WASHINGTON, D.C. (July 30, 2013) – America’s biopharmaceutical research companies are developing 444 new medicines to prevent and treat neurological disorders, according to a new report released today by the Pharmaceutical Research and Manufacturers of America (PhRMA).
There are more than 600 neurological disorders that strike millions of Americans each year. These disorders inflict great pain and suffering on millions of patients and their families, and cost the U.S. economy billions of dollars annually. They range from well-known disorders such as epilepsy, multiple sclerosis and Parkinson’s disease, to more obscure conditions such as Duchenne muscular dystrophy and Friedreich’s ataxia.
“Despite the incredible complexity of neurological disorders, biopharmaceutical scientists have delivered significant advances for patients in recent years, including new medicines for multiple sclerosis and Huntington’s disease,” said PhRMA President and CEO John J. Castellani. “The nearly 450 medicines in the pipeline have the potential to bring us ever closer to our shared goal of improving the health and extending the lives, of patients facing these debilitating disorders.”
These potential medicines – all in human clinical trials or under review by the Food and Drug Administration (FDA) – are diverse in scope. They include:
- 82 medicines for Alzheimer’s disease, which afflicts more than 5 million Americans
- 82 for pain – 100 million U.S. adults experience chronic pain
- 62 for brain tumors – nearly 70,000 Americans are diagnosed each year with a primary brain tumor
- 38 for multiple sclerosis, which afflicts an estimated 500,000 Americans
- 25 for headache, a condition that affects about 28 million Americans
- 28 for epilepsy and seizures, which impacts more than 3 million Americans
- 27 for Parkinson’s disease, which affects as many as 1.5 million Americans
Of the 444 medicines in development, many represent novel, exciting scientific approaches to target diseases, such as a gene therapy to restore neuronal function in Alzheimer’s patients, targeted therapies for neuromuscular disorders and gene therapy to restore cells damaged in Parkinson’s patients.
Current research has the potential to increase the quality of life and delay cognitive decline for patients diagnosed with neurological disorders.

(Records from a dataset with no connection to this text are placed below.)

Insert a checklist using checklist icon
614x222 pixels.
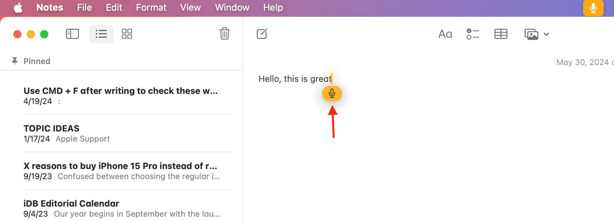tap(473, 34)
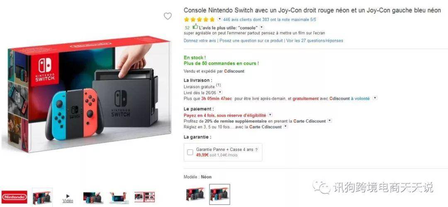Click the green thumbs-up useful review icon

(195, 26)
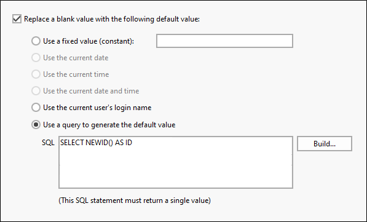Click the 'must return a single value' note
The height and width of the screenshot is (222, 367).
click(x=135, y=200)
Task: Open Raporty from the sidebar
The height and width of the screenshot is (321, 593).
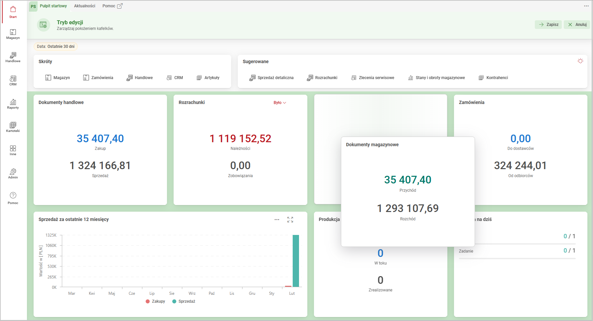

For example, scientists are beginning to understand more about the genes that affect the development of Alzheimer’s disease. Such discoveries could lead to new research pathways to help find a way to slow, delay or reverse the effects of the disease. According to the Alzheimer’s Association, a treatment that delays the onset of Alzheimer’s by five years could reduce the cost of care for the disease by $447 billion a year in 2050.
Over the past decade, scientific advances and new technologies have dramatically changed how medicines are discovered. This new information is critical to the development of new treatments for neurological disorders. Greater knowledge of how diseases work at the genetic and molecular level has allowed researchers to pursue new targets for therapy and better predict how certain biopharmaceuticals will affect specific subpopulations of patients.
“Collaboration among all partners in the medical innovation ecosystem – including patients – is critical to help advance scientific understanding of some of the most complicated neurological disorders,” added Castellani. “Even with all the advancements made to date – and the hope provided in the pipeline – we have much to learn about how the human brain functions. Together, we can make it happen.”
The Pharmaceutical Research and Manufacturers of America (PhRMA) represents the country’s leading innovative biopharmaceutical research and biotechnology companies, which are devoted to discovering and developing medicines that enable patients to live longer, healthier, and more productive lives. Since 2000, PhRMA member companies have invested approximately $550 billion in the search for new treatments and cures, including an estimated $48.5 billion in 2012 alone.